En BOLETÍN SEMANAL

Los destellos del conocimiento que podemos tener de Dios. solo sirven para hacernos inexcusables: 

Veis, pues, cómo tantas lámparas encendidas en el edificio del mundo nos alumbran en vano para hacernos ver la gloria del Creador, porque de tal manera nos alumbran, que de ninguna manera pueden por sí sólas llevarnos al recto camino. Es verdad que despiden ciertos destellos; pero perecen antes de dar su plena luz. Por esta causa, el Apóstol, en el mismo lugar en que llamó a los mundos (Heb. 11, 1-3) semejanza de las cosas invisibles, dice luego que “por la fe entendemos haber sido constituido el universo por la Palabra de Dios”, queriendo decir con esto que es verdad que la Majestad divina, por naturaleza invisible, se nos manifiesta en tales espejos, pero que nosotros no tenemos ojos para poder verla si primero no son iluminados por la fe. Y san Pablo, cuando dice que (Rom. 1:20) «las cosas invisibles de Él, se hacen claramente visibles desde la creación del mundo, siendo entendidas por las cosas que son hechas,” no se refiere a una manifestación tal que se pueda comprender por la sutileza del entendimiento humano, antes bien, muestra que no llega más allá que lo suficiente para hacer inexcusable al hombre. Y aunque el mismo Apóstol dice en cierto lugar (Hch. 17:27-28) que «no está lejos de cada uno de nosotros, porque en Él vivimos, y nos movemos y somos», en otro lugar, sin embargo, enseña de qué nos sirve esta proximidad (Hch. 14:16-17): “En las edades pasadas ha dejado (Dios) a todas las gentes andar en sus caminos, si bien no se dejó a sí mismo sin testimonio, haciendo bien, dándonos lluvias del cielo y tiempos fructíferos, llenando de abundancia y alegría nuestros corazones”. Así que, aunque Dios no haya dejado de dar testimonio de sí mismo, invitando y atrayendo dulcemente a los hombres, con su gran liberalidad, a que le conociesen, ellos, con todo, no dejaron de seguir sus caminos; quiero decir, sus gravísimos errores.

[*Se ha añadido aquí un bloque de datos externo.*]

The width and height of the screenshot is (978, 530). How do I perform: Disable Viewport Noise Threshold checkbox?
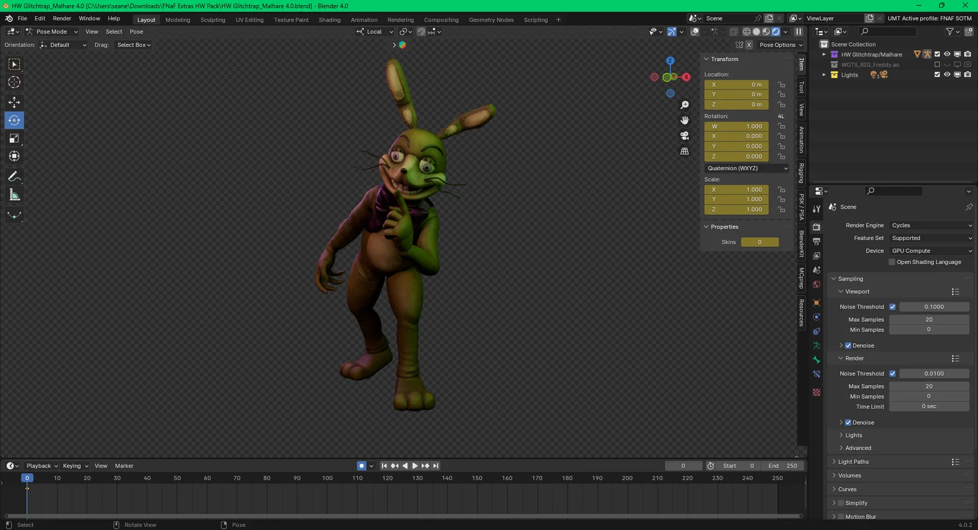pyautogui.click(x=892, y=307)
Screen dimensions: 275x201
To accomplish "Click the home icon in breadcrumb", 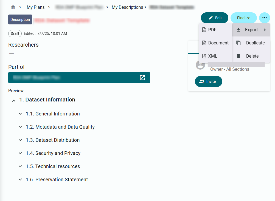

 La causa de esta incapacidad de conocer a Dios, está en nosotros:
Ahora bien, aunque estemos desprovistos de facultad natural para obtener perfecto y claro conocimiento de Dios, sin embargo, como la falta de nuestra limitación está dentro de nosotros, no tenemos pretexto de tergiversación ni excusa alguna, porque no podemos pretender tal ignorancia sin que nuestra propia conciencia nos convenza de que somos negligentes e ingratos. Ni, por cierto, es excusa digna de ser admitida, que el hombre argumente que carecía de oído para oír la verdad, ya que las mismas criaturas mudas, con voz suficientemente clara y evidente, la proclaman.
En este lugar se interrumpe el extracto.